- WHAT YOU WILL DO -
Skip the pictures. Transcribe the rest of the data below without changing a word.

- DATA SECTION -
▼▼▼
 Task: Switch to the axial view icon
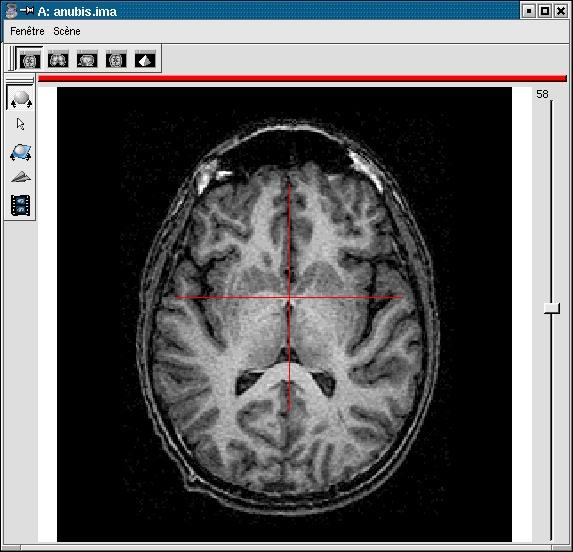click(30, 60)
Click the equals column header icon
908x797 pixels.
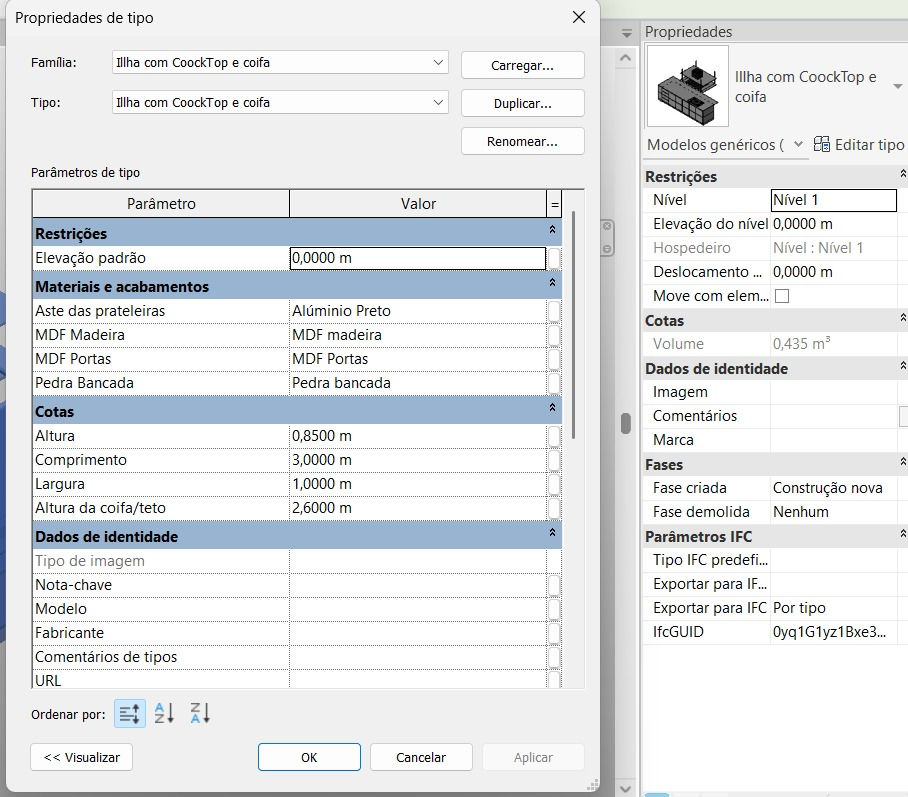554,204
▲▲▲
- RESPONSE BOX -
 Task: Switch to the axial view icon
click(30, 60)
Click the equals column header icon
908x797 pixels.
554,204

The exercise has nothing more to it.